The following query matches all green rectangles and red lines inside a canvas.

#MainCanvas Rectangle.GreenRect + Line.RedLine

Style Selector

A style selector contains a dot (.) immediately followed by the style name. The selector matches all controls whose style is equal to or based on a given style. That is, the style name can be the name of exact required style or name of any base styles (declared with Style.BasedOn property).

The styles can reside in the same XAML file or any merged resource dictionary or Application XAML (App.xaml). XamlQuery will search for styles and base-styles in all these locations.

The following query finds all controls with style 'GrayText', irrespective of control type.

*.GrayText

The following query finds all ellipses of style named 'HighlightedNode'.

#LayoutRoot Ellipse.HighlightedNode

The following query finds all ellipses of style named 'MapNode'.

#LayoutRoot Ellipse.MapNode

If 'HighlightedNode' style is based on 'MapNode' style, then this query will match highlighted nodes also.

Name Selector

A name selector contains a hash (#) immediately followed by the control name. The selector finds the control with the given name.

Only one control can exist with a given name in current namescope. Certain features of Silverlight such as templates or calls to APIs such as XamlReader.Load method can define separate XAML namescopes, which leads to two controls under the same name. However, there can be only one control in a given namescope. The name-selector finds and returns one control whose name is equal to given name in the current namescope. The current namescope means namescope of reference control passed to Search() method of XamlQuery.

The following query finds the control named 'RegisterGrid'.

#RegisterGrid

The following example finds the control named 'EmailTextBox' that is a descendant of 'RegisterGrid'.

#RegisterGrid #EmailTextBox

Property Selectors

The property selectors are used to choose a set of controls based on the value of a given property. The property selectors can be applied to both normal properties (regular properties of a class) and dependency properties.

The dependency property names should contain the name of the defining class delimited by an underscore. Some examples are Canvas_Left, Grid_Row, FrameworkElement_Visibility, etc.

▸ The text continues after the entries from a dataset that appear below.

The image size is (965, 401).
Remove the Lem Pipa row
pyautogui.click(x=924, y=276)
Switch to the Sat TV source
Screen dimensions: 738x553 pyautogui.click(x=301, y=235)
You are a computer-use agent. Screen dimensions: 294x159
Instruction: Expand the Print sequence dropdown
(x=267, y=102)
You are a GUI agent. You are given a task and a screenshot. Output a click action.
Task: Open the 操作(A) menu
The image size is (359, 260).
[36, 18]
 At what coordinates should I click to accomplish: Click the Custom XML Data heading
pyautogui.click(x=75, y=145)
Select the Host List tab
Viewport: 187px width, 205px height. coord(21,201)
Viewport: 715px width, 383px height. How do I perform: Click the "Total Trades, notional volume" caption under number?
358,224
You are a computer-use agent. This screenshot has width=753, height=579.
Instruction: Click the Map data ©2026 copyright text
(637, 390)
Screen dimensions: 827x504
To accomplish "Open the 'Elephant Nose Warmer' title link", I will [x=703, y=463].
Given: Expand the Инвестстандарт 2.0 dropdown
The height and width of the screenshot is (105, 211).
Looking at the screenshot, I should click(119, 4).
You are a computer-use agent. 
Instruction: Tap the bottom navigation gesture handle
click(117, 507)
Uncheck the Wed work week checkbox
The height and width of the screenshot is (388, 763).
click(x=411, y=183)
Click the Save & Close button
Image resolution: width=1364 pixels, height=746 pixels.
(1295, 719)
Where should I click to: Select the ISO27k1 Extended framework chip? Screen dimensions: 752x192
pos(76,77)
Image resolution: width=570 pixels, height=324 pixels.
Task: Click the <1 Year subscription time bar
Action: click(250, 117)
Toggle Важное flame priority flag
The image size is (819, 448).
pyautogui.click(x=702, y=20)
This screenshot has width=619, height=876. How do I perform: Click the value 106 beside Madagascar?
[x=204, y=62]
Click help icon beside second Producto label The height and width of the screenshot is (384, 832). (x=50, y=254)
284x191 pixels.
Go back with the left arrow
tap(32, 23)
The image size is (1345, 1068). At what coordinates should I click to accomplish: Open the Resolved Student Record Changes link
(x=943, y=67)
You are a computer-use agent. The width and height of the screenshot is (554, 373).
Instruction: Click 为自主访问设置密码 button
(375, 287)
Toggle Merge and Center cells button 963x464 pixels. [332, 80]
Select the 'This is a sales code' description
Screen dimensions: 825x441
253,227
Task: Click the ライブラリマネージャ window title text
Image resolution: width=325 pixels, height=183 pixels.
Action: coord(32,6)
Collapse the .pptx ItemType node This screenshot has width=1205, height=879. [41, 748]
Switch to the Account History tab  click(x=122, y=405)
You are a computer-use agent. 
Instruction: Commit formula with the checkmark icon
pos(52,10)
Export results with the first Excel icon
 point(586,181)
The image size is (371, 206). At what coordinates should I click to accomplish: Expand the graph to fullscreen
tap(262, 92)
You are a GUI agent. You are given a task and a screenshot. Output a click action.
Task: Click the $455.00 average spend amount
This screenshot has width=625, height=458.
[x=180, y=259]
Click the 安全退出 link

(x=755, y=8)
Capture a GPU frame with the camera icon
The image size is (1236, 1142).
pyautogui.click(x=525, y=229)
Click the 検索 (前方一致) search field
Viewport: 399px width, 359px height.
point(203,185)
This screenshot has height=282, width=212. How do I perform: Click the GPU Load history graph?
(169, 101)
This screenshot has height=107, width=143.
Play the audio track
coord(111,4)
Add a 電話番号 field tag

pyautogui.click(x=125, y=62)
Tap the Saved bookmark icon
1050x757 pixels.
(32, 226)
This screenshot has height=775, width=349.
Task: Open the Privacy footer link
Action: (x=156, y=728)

The property names need not to end with 'Property'. That is, FrameworkElement.VisibilityProperty should be given as FrameworkElement_Visibility.

[property]

Matches if the property is set i.e. the value is not equal to default property value. For reference properties, the default value will be null and for value properties (like int) the default value will be a constant.

For example, the following query will get all text-boxes whose Tag property is set.

TextBox[Tag]

This query is equivalent to the following

TextBox[FrameworkElement_Tag]

[property=value]

Matches if the property value is exactly equal to the given value. Equals() method of object is used to check the equality.

The following query will get all text-blocks in second column of a grid.

#SalesReportGrid TextBlock[Grid_Column=1]

The following query will get the textbox whose tag value is 'Current'.

#CustomerGrid TextBox[FrameworkElement_Tag=Current]

The following example gets all lines whose stroke-thickness is 2.

#MapCanvas Line[Shape_StrokeThickness=2]

[property!value]

Matches if the property value is not equal to the given value. Equals() method of object is used to check the equality.

The following query will get all shapes that are not opaque.

Shape[UIElement_Opacity!1]

The following query will get all shapes with some height.

Shape[Height!0]

[property^value]

Matches if the property value starts with the given value.

The following example will find all controls whose name starts with 'Rect'.

*[Name^Rect]

[property$value]

Matches if the property value ends with the given value.

The following query gets all controls whose name ends with 'TextBox'.

#RegisterGrid [Name$TextBox]

[property~value]

Matches if the property value contains the given value.

The following query gets all controls whose tag property contains the text 'Red'.

*[Tag~Red]

The starts-with (^), ends-with ($) and contains (~) symbols are ideal for string properties only (like Name, Tag, etc.), because string-representation of the property value will be used for matching. The string-representation is get by ToString() method of object class.